Haley--exhaustion--it's tiring being a celebrity! When she gains the weight back, I'd hate to say I told you so.

as--I think mirror avoidance is a great first step in dealing with body image issues. It's like the childhood saying--if you can't say anything nice. . . (applied to self) However, I think that ultimately (and I'd say this for the scale, too), the goal would be mirror/weight acceptance, where looking at your body carries no more emotional weight than looking at your hair (Bad hair day? Oh, well.)

PalmTreeChick said...

What about mirror exposure, doc? I heard about that.

Linda said...

At 58 years old I am ready for a new attitude. Reading your articles and everyone's comments these last few weeks has put me on the right track. I've gone from 30 years of examining myself in the mirror looking for flaws and walking away with a list of needed improvements, to a quick look from 6 feet away and giving myself at least one positive comment (other that I look good for my AGE, whatever that means). Also, after 30 years of gyms, trainers, healthy diets, etc, and always being 10 - 20 pounds "overweight", I've truly accepted my "Look" as being healthy and attractive. Twiggy from the 60's put a curse on the next 40 years but your column has broken the spell.

drstaceyny said...

ptc--mirror exposure is helpful, but the goal is to be able to look without any judgment. If you can't suspend judgment, it's not going to be helpful.

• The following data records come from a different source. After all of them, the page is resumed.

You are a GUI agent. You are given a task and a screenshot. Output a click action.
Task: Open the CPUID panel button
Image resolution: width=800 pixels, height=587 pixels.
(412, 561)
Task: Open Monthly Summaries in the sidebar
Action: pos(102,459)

Linda--I like the "6-foot" mirror rule ("Slowly, put your arms up, and back away from the mirror!"). A cursory check is all that is necessary and it reduces the likelihood that you'll be critical of yourself. Adding a positive comment is helpful, too--it's not like you're deluding yourself, you're just balancing the picture a bit.

Thanks for reading (and for your flattering feedback). : )

It seems that so many products (and, by products, I'm including personal training, nutritional guidelines disguised as "healthy eating") are all designed to make us feel bad about ourselves. The more aware we become of these products (and their effects on us), the better.